Are LINQ expression trees proper trees?

2019-04-17 21:59发布

问题:

Are LINQ expression trees proper trees, as in, graphs (directed or not, wikipedia does not seem too agree) without cycles? What is the root of an expression tree from the following C# expression?

(string s) => s.Length

The expression tree looks like this, with "->" denoting the name of the property of the node the other node is accessible through.

     ->Parameters[0]
 Lambda---------Parameter(string s)
    \               /
     \->Body       /->Expression
      \           /
      Member(Length)

When using ExpressionVisitor to visit the LambdaExpression, the ParameterExpression is visited twice. Is there a way to use the ExpressionVisitor to visit the LambdaExpression so that all the nodes are visited exactly once, and in a specific, well-known order (pre-order, in-order, post-order etc.)?

回答1:

Sort of, yes. The actual "trunk" (if you will) of a LambdaExpression is the .Body; the parameters are necessary metadata about the structure of the tree (and what it needs), but .Parameters at the top (your dotted line) isn't really part of the tree's functional graph - it is only when those nodes are used later in the actual body of the tree that they are interesting, as value substitutions.

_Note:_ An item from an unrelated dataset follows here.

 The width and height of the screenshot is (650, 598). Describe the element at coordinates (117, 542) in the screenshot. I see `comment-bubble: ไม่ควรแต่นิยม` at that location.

The ParameterExpression being visited twice is essential, so that it is possible for someone to swap the parameters if they wanted - for example, to build an entire new LambdaExpression with the same number of parameters, but different parameter instances (maybe changing the type).

The order will be fairly stable, but should be considered an implementation detail. For example, given a node such as Add(A,B), it should make no semantic difference whether I visit that A-first vs B-first.



回答2:

Just to add a bit to Marc's correct answer:

Are LINQ expression trees directed graphs without cycles?

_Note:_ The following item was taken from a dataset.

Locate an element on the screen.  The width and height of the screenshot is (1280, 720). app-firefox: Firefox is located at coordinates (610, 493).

First off, yes, an expression tree is a DAG -- a directed acyclic graph.

We know they are acyclic because expression trees are immutable, and therefore have to be built from the leaves up. In such a situation there is no way to make a cycle because all the nodes in the cycle would have to be allocated last, and clearly that's not going to happen.

Because the parts are immutable, the expression "tree" need not actually be a tree per se. As Marc points out, it is required that you re-use the reference for the parameter; that's how we determine when a declared parameter is used. It is somewhat strange, though legal, to re-use other parts too. For example, if you wanted to represent the expression tree for the body of (int x)=>(x + 1) * (x + 1), you could make an expression tree for (x + 1) and then make a multiplication node where both children were that expression tree.

When using ExpressionVisitor to visit the LambdaExpression, the ParameterExpression is visited twice. Is there a way to use the ExpressionVisitor to visit the LambdaExpression so that all the nodes are visited exactly once, and in a specific, well-known order (pre-order, in-order, post-order etc.)?

ExpressionVisitor is an abstract class. You can make your own concrete version of it that has the semantics you like. For example, you can override the Visit method such that it maintains a HashSet of nodes already seen, and does not call Accept on nodes that it has previously accepted.